Es war ein heißer Tag in Genf, als der SC Brühl gegen Grand-Saconnex antreten musste. Mit 25 Grad und einer langen Busfahrt in den Beinen wirkte das Team von Trainer Denis Sonderegger, als wäre die Luft irgendwie raus. Vor diesem Spiel hatte Brühl eine beeindruckende Serie von sechs Siegen in sechs Spielen hingelegt. Doch das hohe Tempo, die Hitze und vielleicht auch der Druck schienen die Spieler aus dem Takt zu bringen.
Im Stade du Blanché, vor rund 300 Zuschauern, kam die Mannschaft einfach nicht richtig ins Spiel. Grand-Saconnex war die dominierende Kraft, auch wenn die Torhüter-Legende Calvin Heim einige gute Chancen vereitelte. In der 39. Minute war es dann Adam Abbas, der nach einem Ballverlust der Brühler das 1:0 erzielte. Kurz vor der Pause vergaben die Brühler ihre einzige echte Torchance, was in der zweiten Halbzeit schmerzlich vermisst werden sollte.

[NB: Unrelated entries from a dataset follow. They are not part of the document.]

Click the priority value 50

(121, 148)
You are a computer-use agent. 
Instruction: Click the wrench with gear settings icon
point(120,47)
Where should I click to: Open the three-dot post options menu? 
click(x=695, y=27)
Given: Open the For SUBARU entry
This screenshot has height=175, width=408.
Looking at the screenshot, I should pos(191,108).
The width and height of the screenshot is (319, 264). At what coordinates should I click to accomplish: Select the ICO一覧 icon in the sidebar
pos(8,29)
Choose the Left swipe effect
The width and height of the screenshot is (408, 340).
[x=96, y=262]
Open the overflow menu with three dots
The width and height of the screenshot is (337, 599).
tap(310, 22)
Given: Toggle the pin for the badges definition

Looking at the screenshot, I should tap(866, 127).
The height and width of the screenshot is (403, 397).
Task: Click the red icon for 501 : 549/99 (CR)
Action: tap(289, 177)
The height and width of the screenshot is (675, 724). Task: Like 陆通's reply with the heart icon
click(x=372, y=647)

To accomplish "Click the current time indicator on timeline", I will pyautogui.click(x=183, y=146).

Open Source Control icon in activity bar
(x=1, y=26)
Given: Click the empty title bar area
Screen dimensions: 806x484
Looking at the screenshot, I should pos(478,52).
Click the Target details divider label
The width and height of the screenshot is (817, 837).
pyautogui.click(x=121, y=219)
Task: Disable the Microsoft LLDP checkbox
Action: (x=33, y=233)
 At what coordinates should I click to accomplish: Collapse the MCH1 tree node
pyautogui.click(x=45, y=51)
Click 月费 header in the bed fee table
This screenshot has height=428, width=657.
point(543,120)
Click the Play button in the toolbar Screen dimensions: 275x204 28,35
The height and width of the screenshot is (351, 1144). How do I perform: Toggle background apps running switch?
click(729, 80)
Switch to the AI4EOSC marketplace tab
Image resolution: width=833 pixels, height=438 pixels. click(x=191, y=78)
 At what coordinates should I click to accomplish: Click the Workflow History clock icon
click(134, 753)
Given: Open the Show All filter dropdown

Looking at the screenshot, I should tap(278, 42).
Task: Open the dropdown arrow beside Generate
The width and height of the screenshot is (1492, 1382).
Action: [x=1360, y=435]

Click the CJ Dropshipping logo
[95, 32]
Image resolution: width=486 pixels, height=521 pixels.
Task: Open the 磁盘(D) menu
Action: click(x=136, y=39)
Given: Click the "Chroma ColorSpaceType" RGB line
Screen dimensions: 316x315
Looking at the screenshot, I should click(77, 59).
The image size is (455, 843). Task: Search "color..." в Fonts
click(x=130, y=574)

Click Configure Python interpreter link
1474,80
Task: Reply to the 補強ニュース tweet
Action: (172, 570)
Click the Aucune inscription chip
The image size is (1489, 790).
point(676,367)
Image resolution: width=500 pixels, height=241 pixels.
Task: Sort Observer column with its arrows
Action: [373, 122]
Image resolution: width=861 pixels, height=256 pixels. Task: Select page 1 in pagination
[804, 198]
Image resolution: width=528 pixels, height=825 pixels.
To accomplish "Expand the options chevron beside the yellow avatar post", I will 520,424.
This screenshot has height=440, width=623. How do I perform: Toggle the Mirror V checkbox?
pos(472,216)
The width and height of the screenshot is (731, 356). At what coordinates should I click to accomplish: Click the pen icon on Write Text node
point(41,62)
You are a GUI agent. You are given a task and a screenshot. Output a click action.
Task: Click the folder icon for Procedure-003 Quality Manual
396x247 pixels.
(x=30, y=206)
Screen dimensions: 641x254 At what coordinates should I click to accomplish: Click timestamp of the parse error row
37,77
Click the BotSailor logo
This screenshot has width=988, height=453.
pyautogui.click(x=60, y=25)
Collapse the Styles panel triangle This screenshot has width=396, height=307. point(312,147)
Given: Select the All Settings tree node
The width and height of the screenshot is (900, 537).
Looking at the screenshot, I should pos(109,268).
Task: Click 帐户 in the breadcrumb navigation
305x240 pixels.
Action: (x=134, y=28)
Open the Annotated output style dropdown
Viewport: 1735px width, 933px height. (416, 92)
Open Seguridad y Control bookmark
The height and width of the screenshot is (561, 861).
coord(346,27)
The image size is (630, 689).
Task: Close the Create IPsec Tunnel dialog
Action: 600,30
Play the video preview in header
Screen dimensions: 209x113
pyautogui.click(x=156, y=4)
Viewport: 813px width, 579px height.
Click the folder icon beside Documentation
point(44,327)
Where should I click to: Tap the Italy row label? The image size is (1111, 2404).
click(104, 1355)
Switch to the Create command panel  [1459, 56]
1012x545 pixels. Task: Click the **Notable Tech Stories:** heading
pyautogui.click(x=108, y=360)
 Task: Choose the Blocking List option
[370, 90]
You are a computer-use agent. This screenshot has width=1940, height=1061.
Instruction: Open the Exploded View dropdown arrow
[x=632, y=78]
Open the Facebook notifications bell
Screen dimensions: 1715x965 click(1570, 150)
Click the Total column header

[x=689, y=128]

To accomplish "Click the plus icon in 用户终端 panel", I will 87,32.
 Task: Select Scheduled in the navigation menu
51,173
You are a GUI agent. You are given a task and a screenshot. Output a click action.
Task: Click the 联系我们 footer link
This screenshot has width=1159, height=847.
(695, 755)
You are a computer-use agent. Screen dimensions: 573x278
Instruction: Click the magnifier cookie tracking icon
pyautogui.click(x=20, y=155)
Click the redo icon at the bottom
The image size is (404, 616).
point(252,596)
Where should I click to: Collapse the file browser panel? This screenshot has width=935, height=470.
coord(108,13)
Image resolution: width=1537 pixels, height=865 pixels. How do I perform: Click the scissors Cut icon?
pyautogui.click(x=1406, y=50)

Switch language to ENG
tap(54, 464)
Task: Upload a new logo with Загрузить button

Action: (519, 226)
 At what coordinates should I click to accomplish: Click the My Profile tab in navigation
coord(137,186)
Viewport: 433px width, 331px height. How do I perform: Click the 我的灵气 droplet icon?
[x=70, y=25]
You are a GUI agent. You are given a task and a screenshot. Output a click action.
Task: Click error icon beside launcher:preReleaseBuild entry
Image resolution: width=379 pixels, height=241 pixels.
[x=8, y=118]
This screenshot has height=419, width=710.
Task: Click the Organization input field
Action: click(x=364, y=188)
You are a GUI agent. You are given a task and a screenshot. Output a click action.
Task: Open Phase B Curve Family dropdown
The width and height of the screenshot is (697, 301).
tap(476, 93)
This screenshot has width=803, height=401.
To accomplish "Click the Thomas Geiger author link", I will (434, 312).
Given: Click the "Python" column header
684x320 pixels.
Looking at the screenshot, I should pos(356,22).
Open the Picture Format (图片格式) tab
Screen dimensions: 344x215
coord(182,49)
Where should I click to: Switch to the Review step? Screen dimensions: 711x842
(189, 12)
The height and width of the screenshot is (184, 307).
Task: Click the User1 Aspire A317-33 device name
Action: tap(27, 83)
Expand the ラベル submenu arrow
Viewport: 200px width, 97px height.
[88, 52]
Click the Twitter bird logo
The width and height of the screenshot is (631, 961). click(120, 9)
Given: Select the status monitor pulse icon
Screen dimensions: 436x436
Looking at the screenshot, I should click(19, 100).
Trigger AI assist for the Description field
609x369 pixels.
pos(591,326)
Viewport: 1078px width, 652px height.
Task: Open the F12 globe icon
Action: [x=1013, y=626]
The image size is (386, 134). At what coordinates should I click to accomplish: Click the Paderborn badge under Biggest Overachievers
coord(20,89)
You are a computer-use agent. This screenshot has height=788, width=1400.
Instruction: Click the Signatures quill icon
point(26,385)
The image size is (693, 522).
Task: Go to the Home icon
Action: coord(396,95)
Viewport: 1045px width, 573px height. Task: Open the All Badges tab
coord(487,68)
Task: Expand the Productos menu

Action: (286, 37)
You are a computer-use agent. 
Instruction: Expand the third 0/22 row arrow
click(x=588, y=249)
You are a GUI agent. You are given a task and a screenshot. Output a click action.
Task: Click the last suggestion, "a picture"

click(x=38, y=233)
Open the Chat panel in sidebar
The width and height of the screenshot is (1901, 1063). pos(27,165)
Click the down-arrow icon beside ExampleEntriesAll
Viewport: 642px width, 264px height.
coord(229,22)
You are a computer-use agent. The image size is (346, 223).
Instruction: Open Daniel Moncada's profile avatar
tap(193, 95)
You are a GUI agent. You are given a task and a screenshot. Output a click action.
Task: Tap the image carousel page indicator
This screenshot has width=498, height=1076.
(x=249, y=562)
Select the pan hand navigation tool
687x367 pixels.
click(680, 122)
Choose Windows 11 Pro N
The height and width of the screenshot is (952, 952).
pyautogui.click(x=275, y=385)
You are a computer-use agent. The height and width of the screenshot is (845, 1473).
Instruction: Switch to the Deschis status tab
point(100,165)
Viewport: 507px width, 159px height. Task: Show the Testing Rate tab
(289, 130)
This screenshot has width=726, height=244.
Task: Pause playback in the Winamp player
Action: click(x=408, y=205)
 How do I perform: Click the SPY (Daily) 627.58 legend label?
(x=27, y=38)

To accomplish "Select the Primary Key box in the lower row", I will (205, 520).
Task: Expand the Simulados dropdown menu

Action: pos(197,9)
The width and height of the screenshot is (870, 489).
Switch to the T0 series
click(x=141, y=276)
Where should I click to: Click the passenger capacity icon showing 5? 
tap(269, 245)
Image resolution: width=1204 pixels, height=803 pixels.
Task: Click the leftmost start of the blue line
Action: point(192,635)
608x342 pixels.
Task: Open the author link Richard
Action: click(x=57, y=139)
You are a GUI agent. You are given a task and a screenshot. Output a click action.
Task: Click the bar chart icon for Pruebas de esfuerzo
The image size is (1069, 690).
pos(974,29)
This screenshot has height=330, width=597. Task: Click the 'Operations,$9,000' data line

Ein Auf und Ab der Gefühle
Die zweite Halbzeit sollte jedoch eine Wende bringen! In der 72. Minute traf Metin Bahtiyari, der mit seiner ersten Ballberührung den Ausgleich erzielte. Plötzlich war Brühl wieder im Spiel. Es war tatsächlich eine gute Phase für die Brühler, der Pfosten war nur ein Wimpernschlag davon entfernt, das 2:1 zu verhindern. Doch dann kam die entscheidende Wendung: Fuad Rahimi sah zehn Minuten vor Schluss die zweite gelbe Karte und musste das Feld verlassen. Der Schock saß tief.
Grand-Saconnex nutzte die Überzahl eiskalt aus. In der Nachspielzeit fiel gleich zwei Tore, eines davon per Foulpenalty, das die Partie endgültig entschied. Endstand: 3:1 für Grand-Saconnex. Ein bitteres Ergebnis für Brühl, das nun fünf Punkte Rückstand auf Kriens hat. Vier Runden vor Schluss ist der Druck enorm. Der nächste Gegner ist der Luzerner Nachwuchs, der in den letzten Begegnungen oft unentschieden spielte. Da braucht Brühl dringend einen Sieg.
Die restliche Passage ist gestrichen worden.